The European plan The European Commission has launched the Eu-Ukraine Solidarity Lanes strategy , to unblock the borders with Ukraine and increase the transport capacity by road and rail, so as to be able to pass Ukrainian wheat. The initiative also includes the use of free ships and storage units, supplied by member states, to store excess products and prevent them from rotting.

It is indeed essential to be able to preserve products in the best possible way, while we work to speed up transport times. In fact, after being harvested, Ukrainian wheat has to cross the country to the European borders and there, due to queues, logistics problems due to the emergency and bureaucratic operations, it can wait between 16 and 30 days before being able to cross the border.

For this reason, as Politico reports, Commissioner Vălean turned to the national authorities, asking member countries to give priority to the export of grain over other trades and to allow special temporary permits for truckers Ukrainians and Moldovans to enter the European borders. The Commission has also acted as an intermediary to help companies procure more wagons, trucks, barges and tank containers, by inviting trade associations to participate.
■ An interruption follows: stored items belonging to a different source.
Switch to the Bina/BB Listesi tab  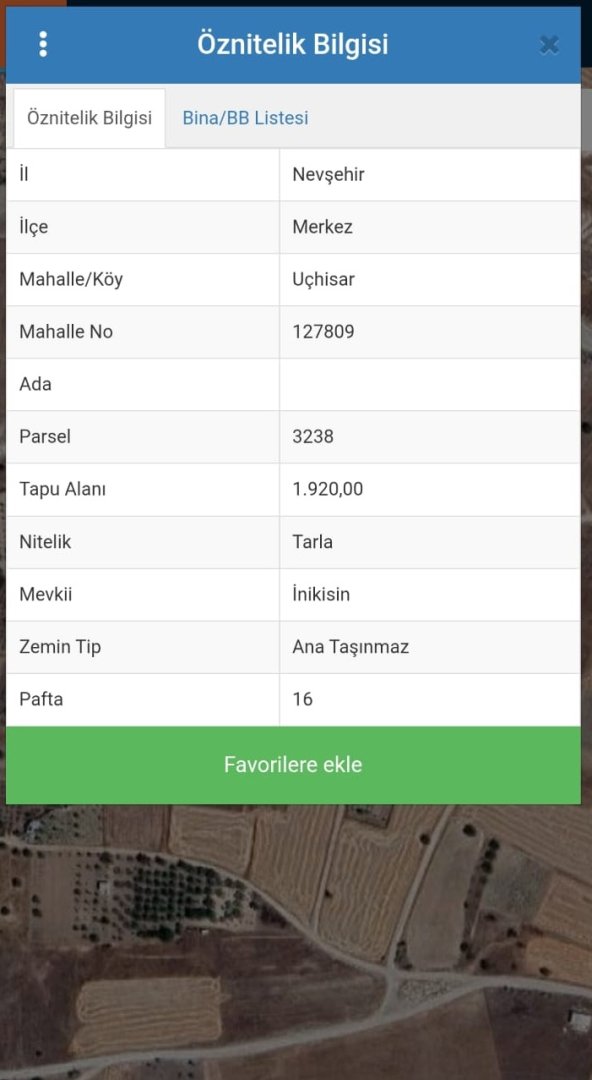[244, 117]
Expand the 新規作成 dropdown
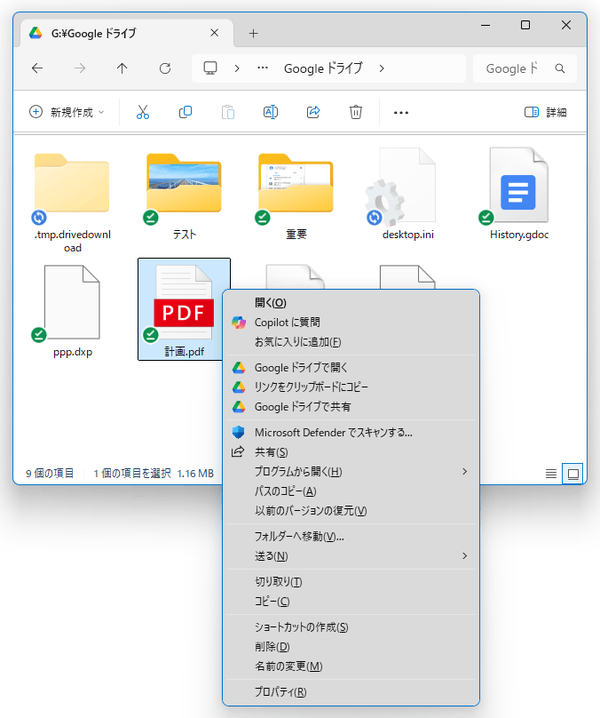This screenshot has width=600, height=718. tap(67, 112)

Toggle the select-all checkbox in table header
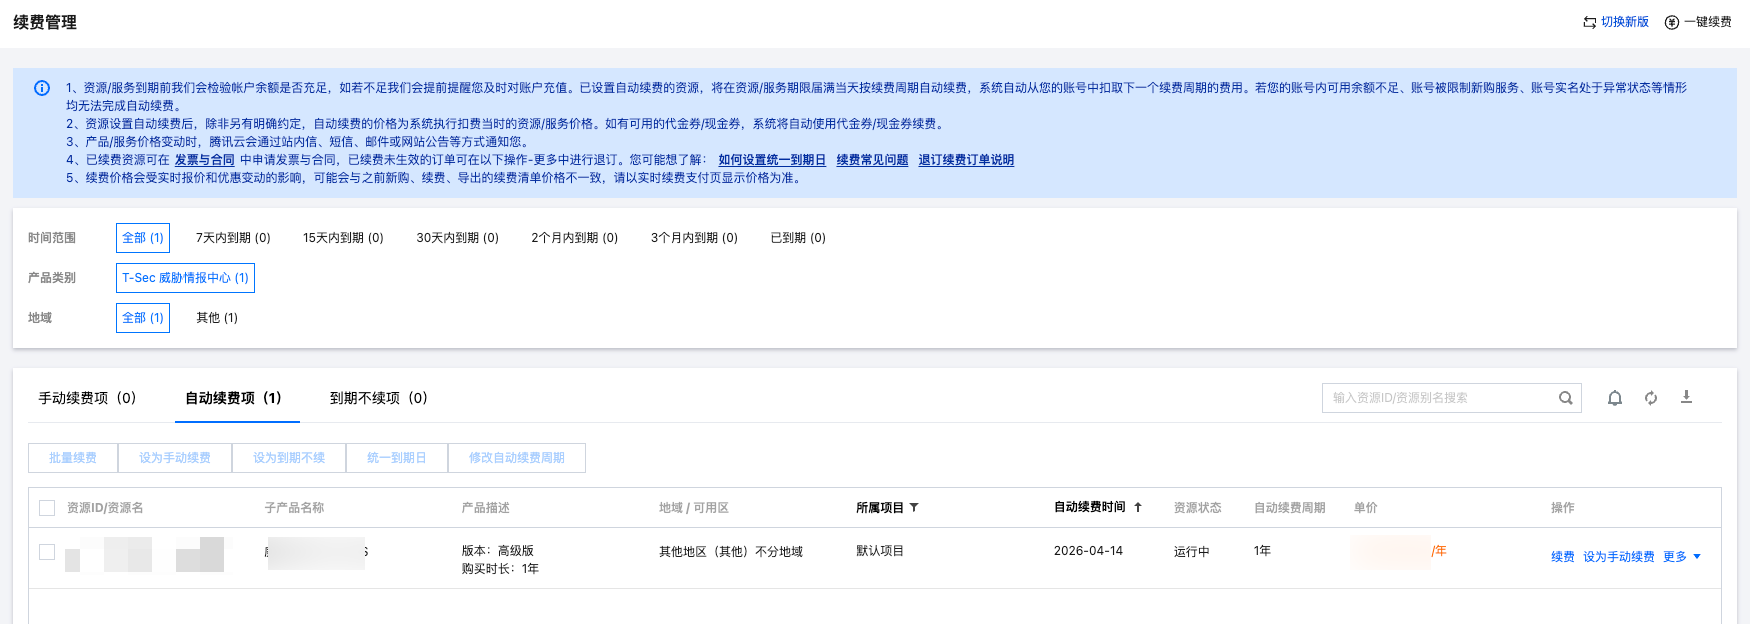pos(47,508)
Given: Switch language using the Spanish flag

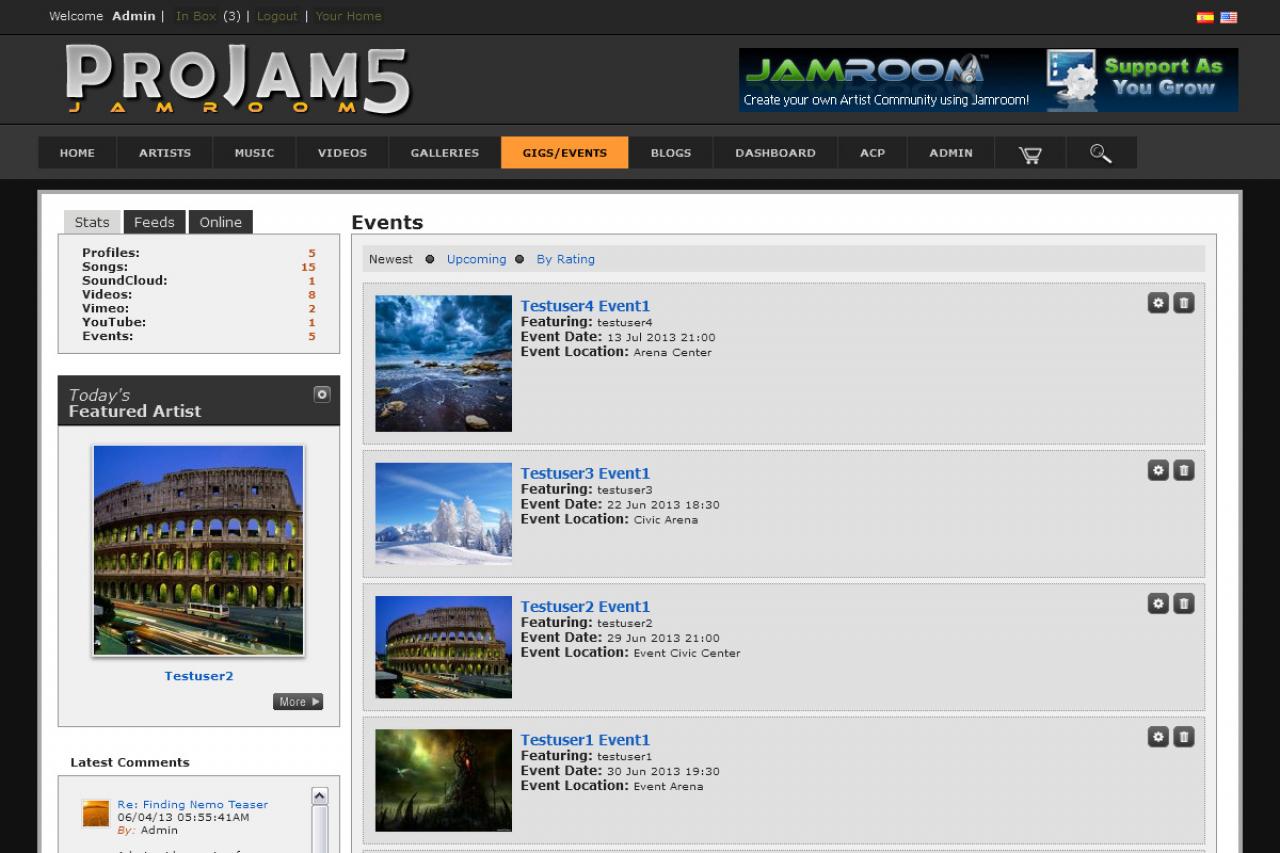Looking at the screenshot, I should tap(1205, 17).
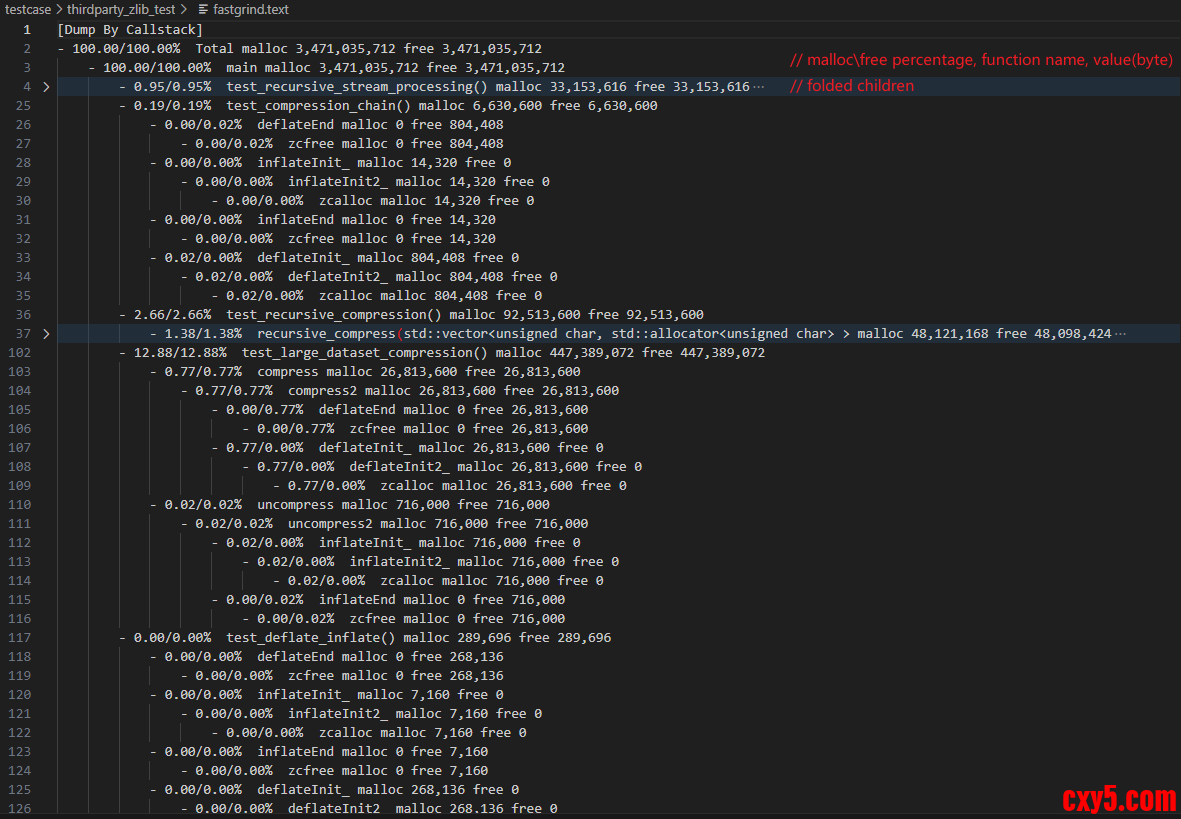The height and width of the screenshot is (819, 1181).
Task: Click the cxy5.com watermark link
Action: pyautogui.click(x=1118, y=799)

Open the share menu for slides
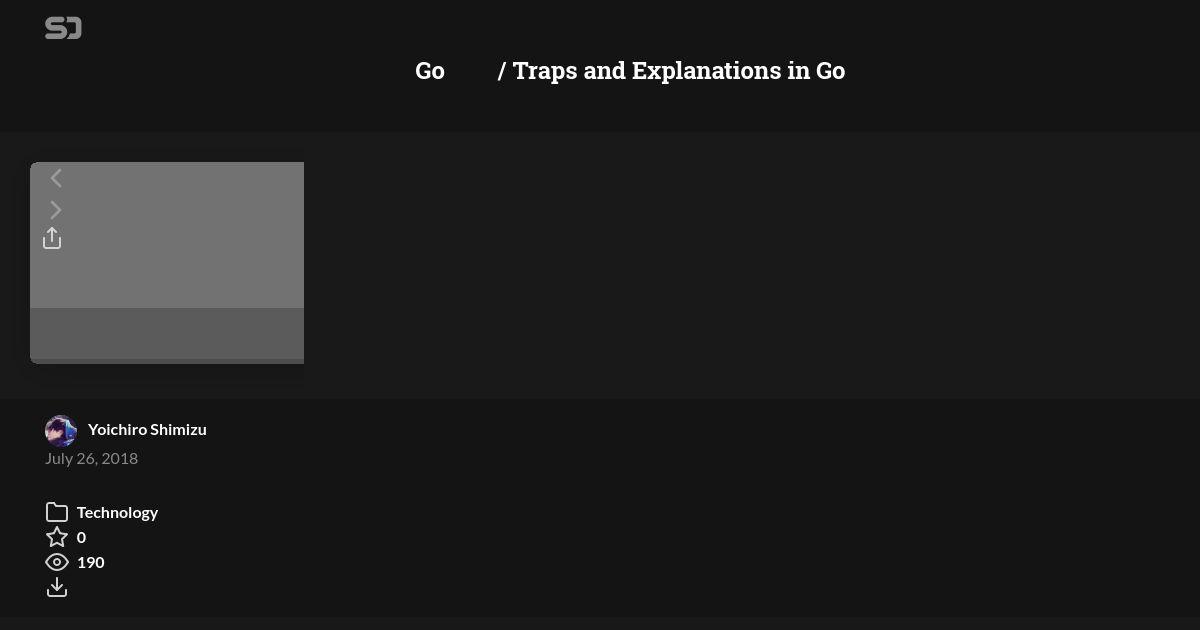[x=52, y=238]
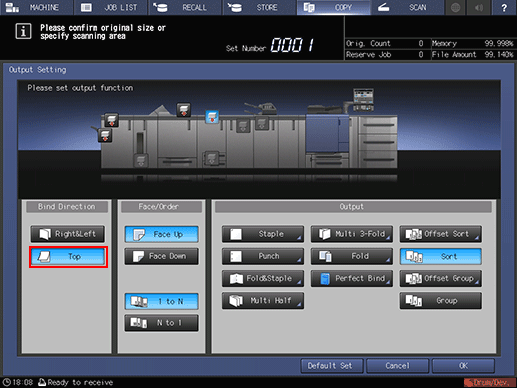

However, one of the problems with land transport is an obstacle of a technical nature, relating to the dimensions of the train rails. In fact, the Ukrainian rails are wider than the European ones, on the model of the Soviet ones, and this prevents Ukrainian trains from passing on the European railways and vice versa. To remedy the problem, the Commission has created a logistics platform to expand its strategic infrastructure corridors, called Ten-T, also to Ukraine, to adapt railways to European standards. This is a medium-term solution, but one that will allow Ukraine to access financing in the future and expand its land trade routes. Currently, the Eu-Ukraine Solidarity Lanes plan is bringing the first results and some countries are already receiving grain supplies.

Lithuania On May 24, 2022, Lithuania received the first delivery of grain by rail from the Ukraine, thanks to the EU-Ukraine Solidarity Lanes plan, the state-owned railway company Ltg told Reuters. "We expect to receive one train a day from Ukraine, each carrying up to 1,500 tons of grain and other agricultural products, to be exported through the port of Klaipeda," said Ltg spokesperson Mantas Dubauskas.

Poland To get to Lithuania, the fastest route from Ukraine passes through Poland, which, at the same time, is focusing its efforts on improving connections between the border and its ports, such as Gdynia and Gdansk on the Baltic Sea

Romania and Bulgaria In the meantime, thanks also to river connections, Ukraine has managed to pass part of its grain into Romania, with which it borders in the southwest. Once it enters the European territory, it is quickly moved from the maritime city of Constanta to the other states. Trains, trucks and barges are used to transport goods to the strategic port city from small Danube ports such as Reni and Izmail in southwestern Ukraine. Between April and May some ships have already managed to leave Constanta, headed for Portugal. Bulgaria has also expressed its willingness to assist the export of Ukrainian stocks from its port of Varna and is currently improving its infrastructure.

Canada Canada has expressed its willingness to assist in creating and placing safely new routes to take wheat out of Ukraine, bypassing the Russian naval blockade. "We know that people around the world will starve as a result of Russia's actions," Canadian Prime Minister Justin Trudeau said in an interview with Reuters. "There is grain waiting to be shipped from Ukraine. We need to make sure. that Russia does not block the grain supplies the world needs ".

Canadian Foreign Minister Melanie Joly announced that the country will remove trade tariffs on all Ukrainian imports to Canada for next year , stressing the importance of Danube river ports and Turkish cooperation to stabilize exports. Additionally, after meeting with Ukrainian President Volodymyr Zelenskiy, Trudeau announced that Canada will provide $ 25 million to the United Nations World Food Program as part of its efforts to support food security.